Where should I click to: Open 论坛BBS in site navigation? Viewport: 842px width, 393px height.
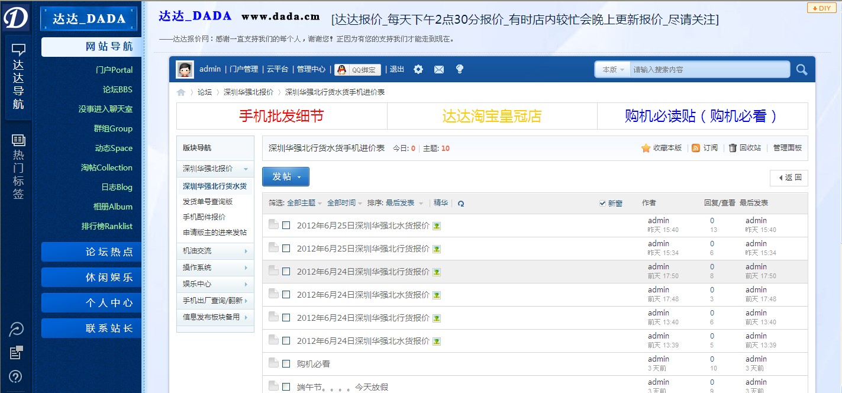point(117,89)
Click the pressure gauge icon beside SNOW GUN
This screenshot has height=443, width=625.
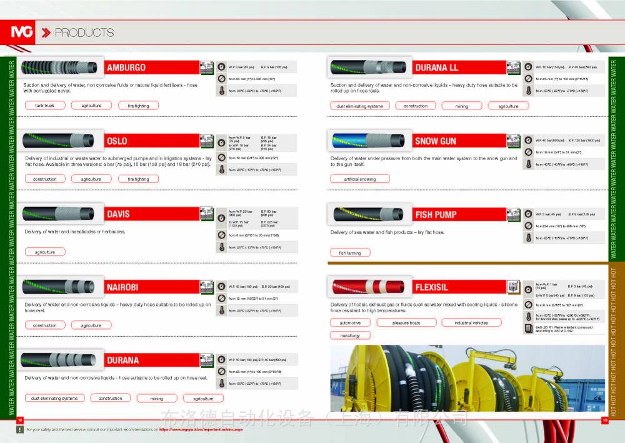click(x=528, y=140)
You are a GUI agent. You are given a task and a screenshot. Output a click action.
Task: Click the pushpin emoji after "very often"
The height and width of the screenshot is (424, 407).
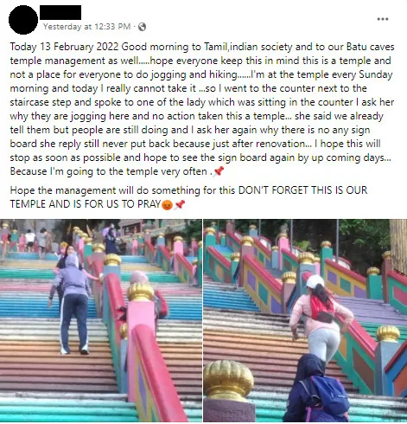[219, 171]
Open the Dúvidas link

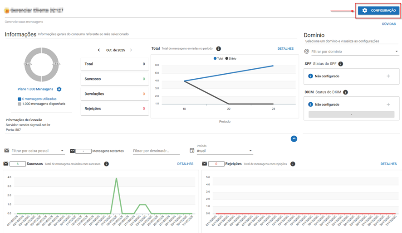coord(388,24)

==

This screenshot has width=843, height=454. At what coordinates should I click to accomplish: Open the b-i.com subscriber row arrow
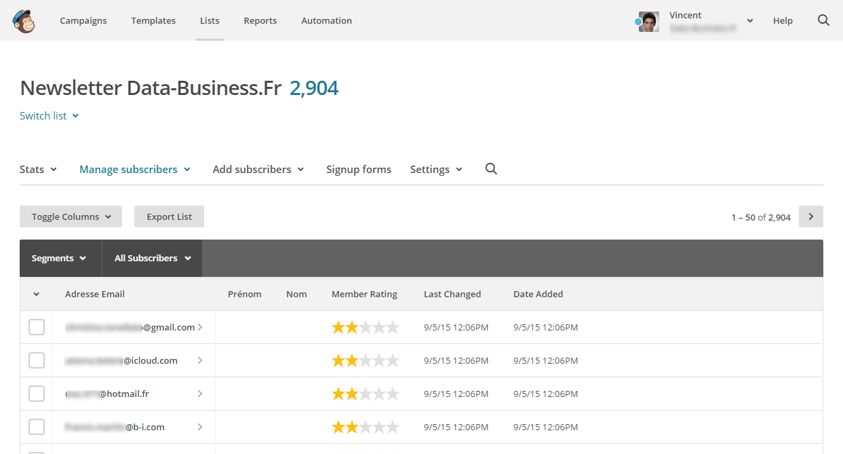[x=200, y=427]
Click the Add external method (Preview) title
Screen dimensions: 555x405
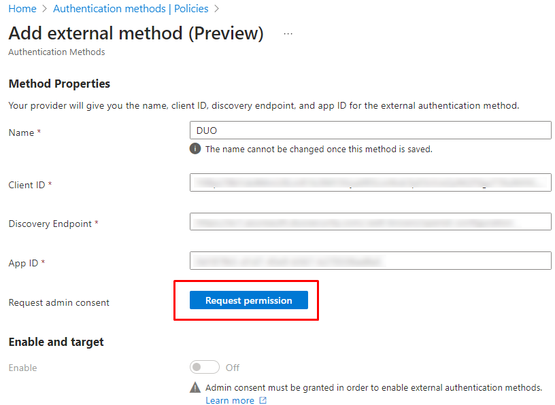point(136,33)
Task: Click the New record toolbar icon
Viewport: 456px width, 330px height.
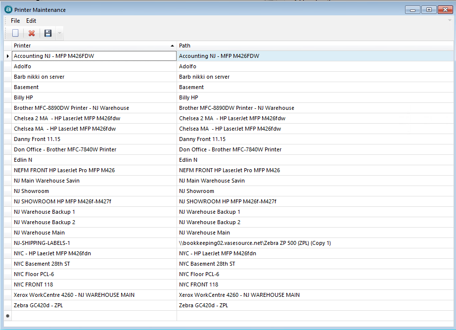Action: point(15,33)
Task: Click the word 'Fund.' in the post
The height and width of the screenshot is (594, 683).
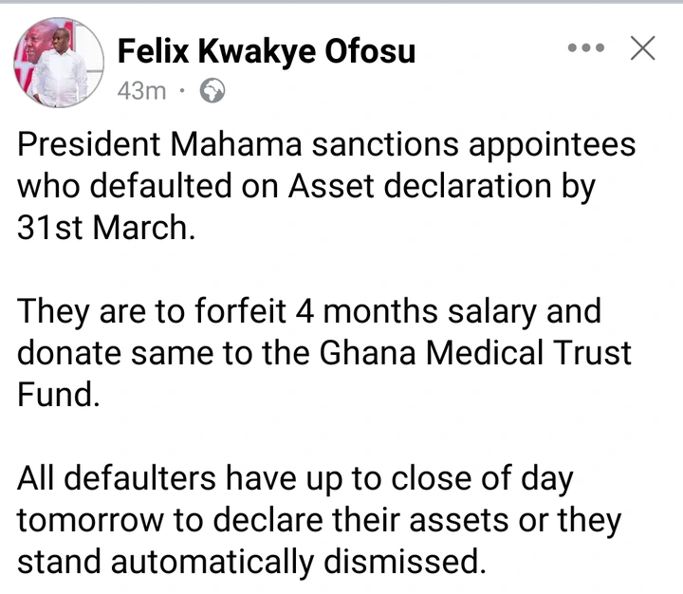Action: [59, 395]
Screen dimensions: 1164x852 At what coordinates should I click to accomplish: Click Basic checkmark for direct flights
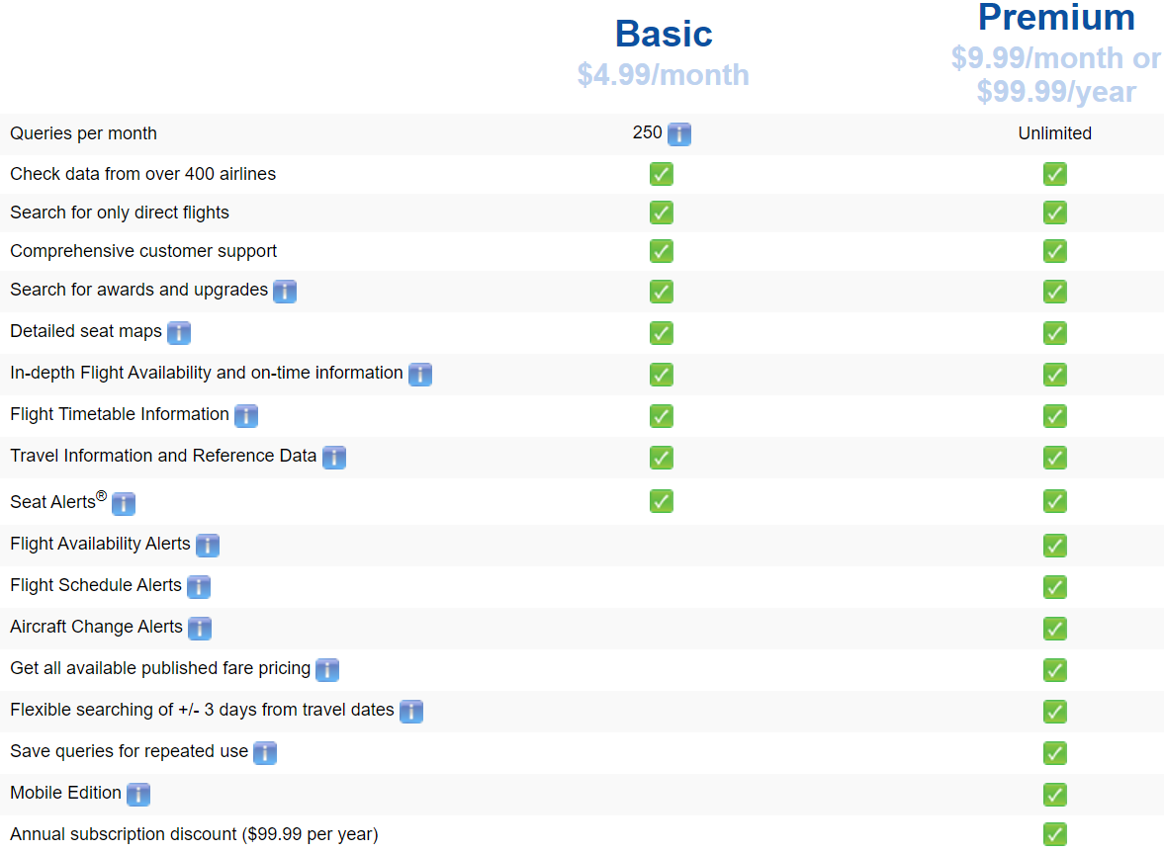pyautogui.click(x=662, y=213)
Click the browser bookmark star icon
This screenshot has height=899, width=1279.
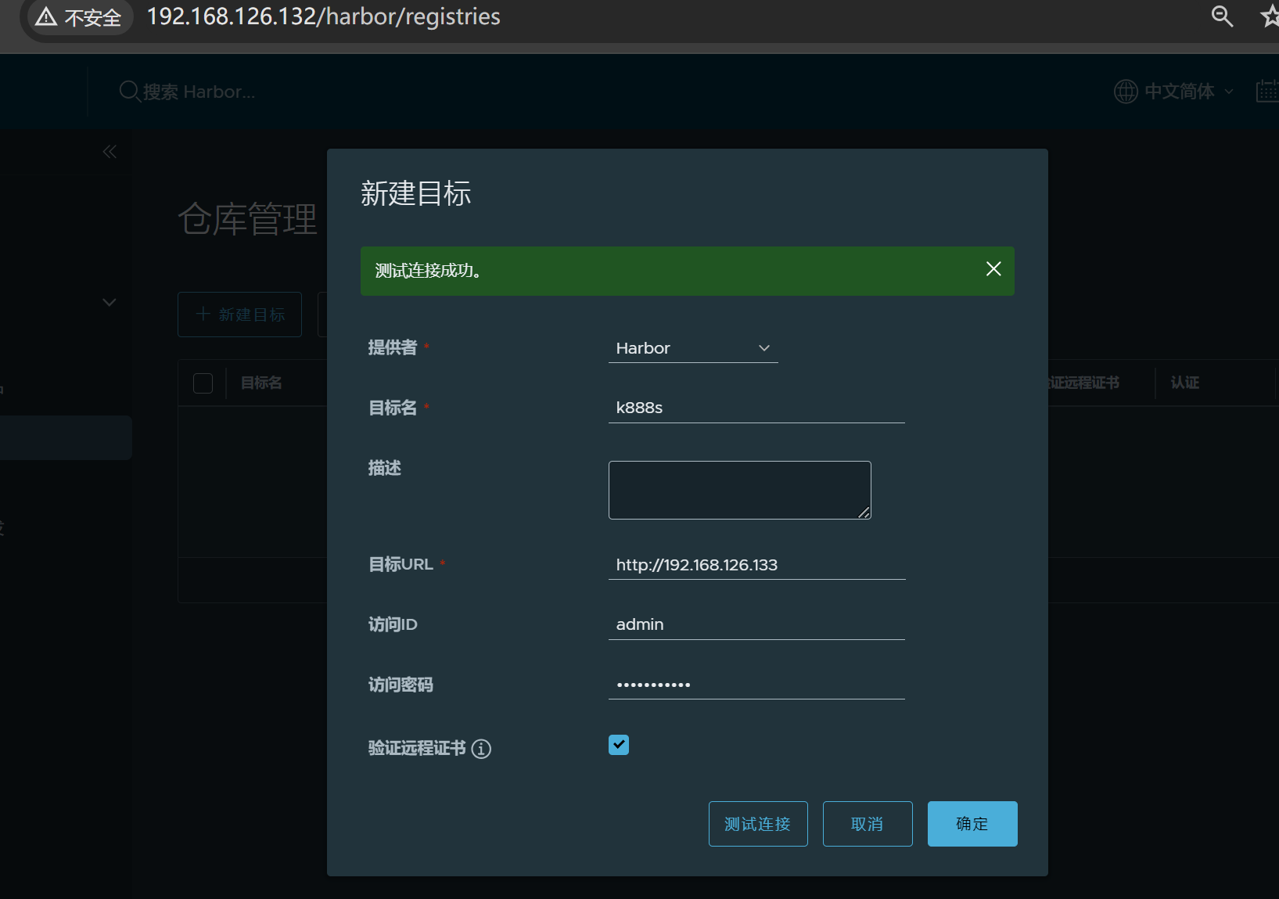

...

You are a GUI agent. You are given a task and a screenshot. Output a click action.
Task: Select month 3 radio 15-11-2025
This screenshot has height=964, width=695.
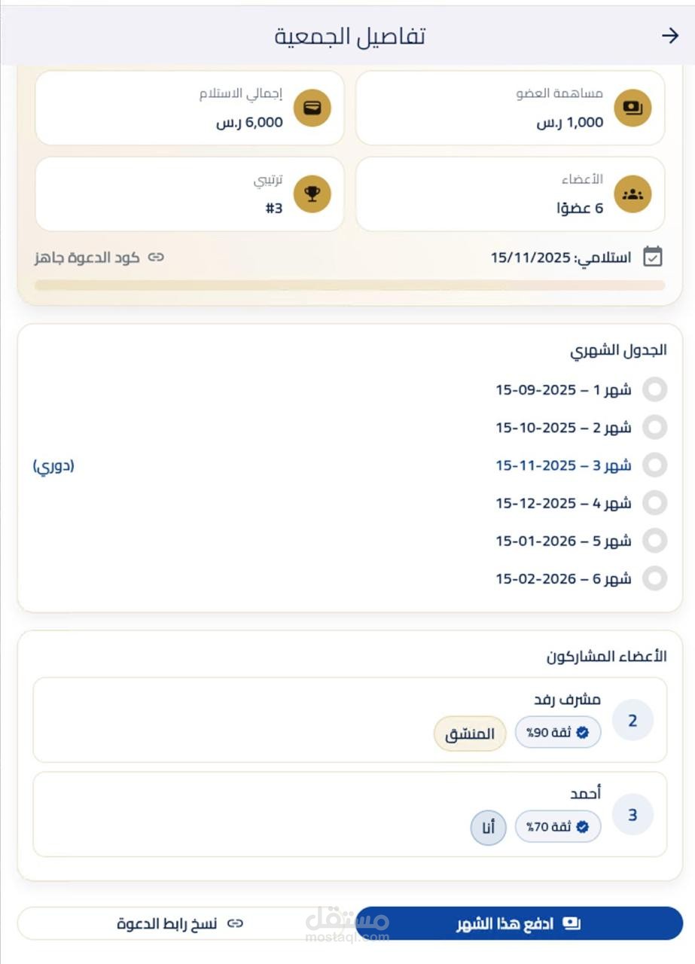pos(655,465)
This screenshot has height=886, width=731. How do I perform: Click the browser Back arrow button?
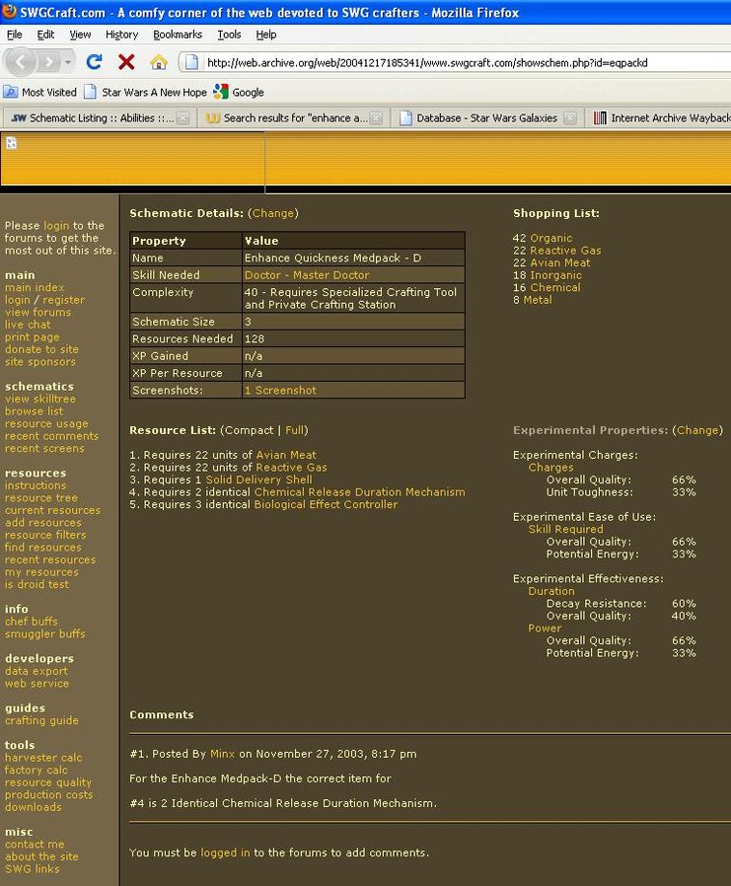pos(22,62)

Aim of the task: Would you output the lines above from the line holding "Click the Add external method (Preview) title" up to and including the line holding "This screenshot has height=899, width=1279.", exactly and only those, with no pictures?

Reply:
Click the Add external method (Preview) title
Screen dimensions: 555x405
point(136,33)
Task: Click the New record toolbar icon
Viewport: 456px width, 330px height.
Action: point(15,33)
Task: Click the word 'Fund.' in the post
The height and width of the screenshot is (594, 683).
Action: [59, 395]
Screen dimensions: 1164x852 At what coordinates should I click to accomplish: Click Basic checkmark for direct flights
pyautogui.click(x=662, y=213)
Click the browser bookmark star icon
This screenshot has height=899, width=1279.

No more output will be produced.